Consequently, the PC report, after 17 chapters of solid research and consultation findings, makes around 80 recommendations addressing its key terms of reference of redesigning the aged care system to meet future challenges. The recommendations, based on consumer-directed guiding principles, cover key issues, including paying for aged care, access, service quality, catering for diversity, accommodation, carers, workforce regulation, and policy and research. The report then outlines a possible implementation plan for transition to the new system. While the report has generally been well received by consumer groups and providers, it has raised some controversial issues with funding or paying for aged care as the most discussed. The PC wants to broaden the funding base to pay for aged care, and although it stopped short of recommending Long Term Care insurance, it does recommend that older Australians continue to contribute to their costs of care but with a maximum lifetime limit, and a safety net for those of limited means. Future residents it argues should be given the option of selling the family home, or using an innovative Australian Aged Care Home Credit Scheme for those who do not want to sell. A simplified ‘gateway’, in the form of a one-stop shop’ in each region is recommended to enable easier access to vital information for families needing care services.

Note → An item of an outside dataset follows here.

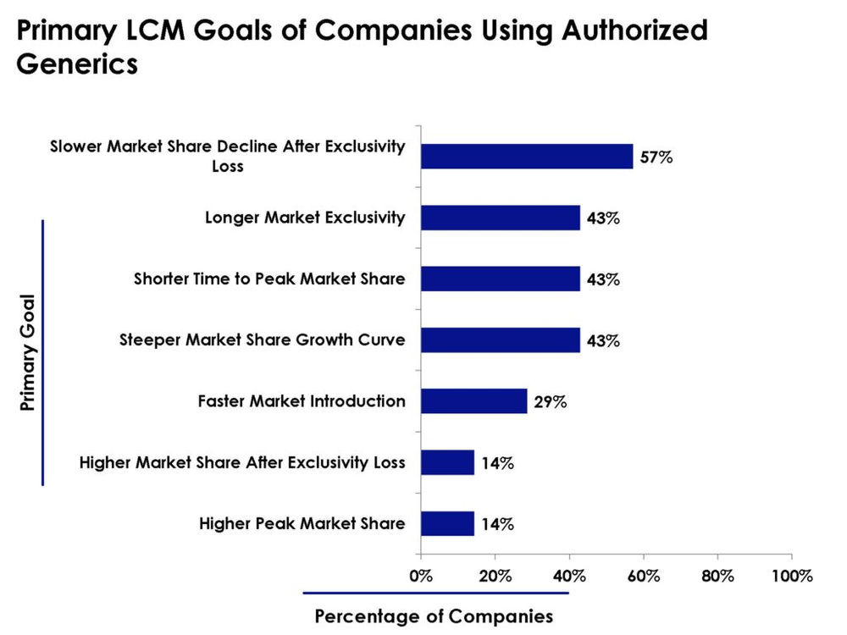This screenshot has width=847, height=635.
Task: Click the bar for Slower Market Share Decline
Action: click(526, 157)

The Federal government is still considering its response to the report, and the 2012 budget is seen as a possible time to enact some of the recommendations. However, what the government does decide will of course be set in the overall context of the Australian and global political economy. Regardless, this report will be useful reading for those interested in aged care.

Productivity Commission (2011), Caring for Older Australians Report No.53, Final Inquiry Report, Canberra, Australia.
Howe, A. (1996; revised 2010), ‘Changing the balance of care: Australian and New Zealand’, in OECD 1996, Caring for Frail Elderly People: Policies in Evolution, Social Policy Studies no. 19, Paris, p. 231.